Owen's dreams led to his death at age 14 in 1940 at the Arthur G. Dozier School for Boys in Marianna.
Krell, now 85, of Lakeland said she thinks Owen died after being severely beaten at the Dozier school following a September 1940 escape attempt, his second in just a few months there. Local officials sent him to Dozier after Owen tried to run away from the family's Auburndale home earlier that year to Nashville, Tenn., still country music's capital city.
Dozier officials told the family they discovered Owen's body under a Marianna woman's home. They told her parents and Krell, then just 12 years old, he died from exposure while hiding there during the escape attempt.
Even at 12 years old, Krell told The Ledger last month, she thought the official story was a lie.
Among the troubling aspects of the official version was that residents of the home where Owen's body was found, even though the escape attempt was months earlier.
The timing of the discovery also raised suspicions.
Krell said she wrote a "stern letter" to the school on behalf of her mother, who was angry at Dozier officials because Owen had not responded to her earlier letters for more than a month.
"By this time, she's getting very, very concerned," Krell added.
The letter informed the superintendent that the parents would be there the following week, Jan. 25, 1941, expecting answers regarding Owen's condition and why he was sent to Dozier.
There was never a juvenile court hearing after Owen was picked up near Tavares while hitchhiking to Nashville, she said, and the parents were never notified their son had been sent to Dozier until after he arrived. Later, they learned Owen was arrested in a car stolen by a Georgia teenager and sent to Dozier from a Tavares jail.
After other boys at her school told of the whippings and severe abuse at Dozier while Owen was there, Krell said she came to think her brother died as a result of the 100 lashes escapees typically got when returned, she said.
His body was probably buried in the school cemetery, she said, then exhumed after the mother's letter arrived and placed underneath the local house. That's why the residents didn't smell anything until the night before the body was "found," according to the official version.

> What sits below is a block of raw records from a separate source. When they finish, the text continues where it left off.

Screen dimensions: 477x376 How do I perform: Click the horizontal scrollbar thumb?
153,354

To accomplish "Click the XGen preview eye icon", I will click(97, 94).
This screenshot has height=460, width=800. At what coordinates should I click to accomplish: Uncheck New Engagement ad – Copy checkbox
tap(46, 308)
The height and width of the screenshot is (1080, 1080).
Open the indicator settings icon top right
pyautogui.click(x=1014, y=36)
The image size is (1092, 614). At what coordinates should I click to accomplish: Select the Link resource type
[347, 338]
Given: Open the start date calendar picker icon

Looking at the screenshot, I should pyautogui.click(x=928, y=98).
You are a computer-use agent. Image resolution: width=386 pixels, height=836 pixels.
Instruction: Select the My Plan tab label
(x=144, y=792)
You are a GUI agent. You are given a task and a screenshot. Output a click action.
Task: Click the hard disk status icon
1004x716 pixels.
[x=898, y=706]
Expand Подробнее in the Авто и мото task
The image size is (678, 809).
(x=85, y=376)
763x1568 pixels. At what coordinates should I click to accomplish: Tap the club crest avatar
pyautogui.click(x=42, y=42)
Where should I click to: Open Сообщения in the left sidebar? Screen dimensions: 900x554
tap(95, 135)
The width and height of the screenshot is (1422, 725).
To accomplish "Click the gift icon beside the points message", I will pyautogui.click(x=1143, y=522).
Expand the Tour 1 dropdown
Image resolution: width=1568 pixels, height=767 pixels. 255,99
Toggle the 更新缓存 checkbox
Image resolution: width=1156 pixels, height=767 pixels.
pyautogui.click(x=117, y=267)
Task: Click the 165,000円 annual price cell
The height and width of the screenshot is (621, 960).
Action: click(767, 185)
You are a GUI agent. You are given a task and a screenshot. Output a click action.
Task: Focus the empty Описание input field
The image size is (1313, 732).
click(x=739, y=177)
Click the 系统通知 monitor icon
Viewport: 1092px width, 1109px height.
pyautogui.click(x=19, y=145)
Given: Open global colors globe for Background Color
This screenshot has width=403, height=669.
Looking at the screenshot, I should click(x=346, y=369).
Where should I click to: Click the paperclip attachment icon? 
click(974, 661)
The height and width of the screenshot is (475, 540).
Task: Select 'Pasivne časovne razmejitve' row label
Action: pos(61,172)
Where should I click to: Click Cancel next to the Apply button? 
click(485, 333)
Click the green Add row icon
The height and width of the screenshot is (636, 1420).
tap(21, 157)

The final Jan. 29, 2010, FDLE report on Dozier noted there were consistent stories on whippings and physical abuse from former residents and some staff, but it concluded there was "no tangible physical evidence to either support or refute the allegations."
Krell was one of the first female officers in the Lakeland Police Department, retiring in 1978 after 22 years. She agreed with many former Dozier residents the FDLE report was a whitewash.
"It was a piss poor investigation," she said.
Krell and others say they hope another investigation being conducted by a team of University of South Florida forensic anthropologists, which exhumed 55 marked and unmarked burial sites at the school, will find that physical evidence.
Her mother never recovered from her grief over Owen's death and battled depression for the rest of her life, Krell said.
And to this day, Krell herself feels "sadness, grief and anger" when thinking about what might have happened to Owen.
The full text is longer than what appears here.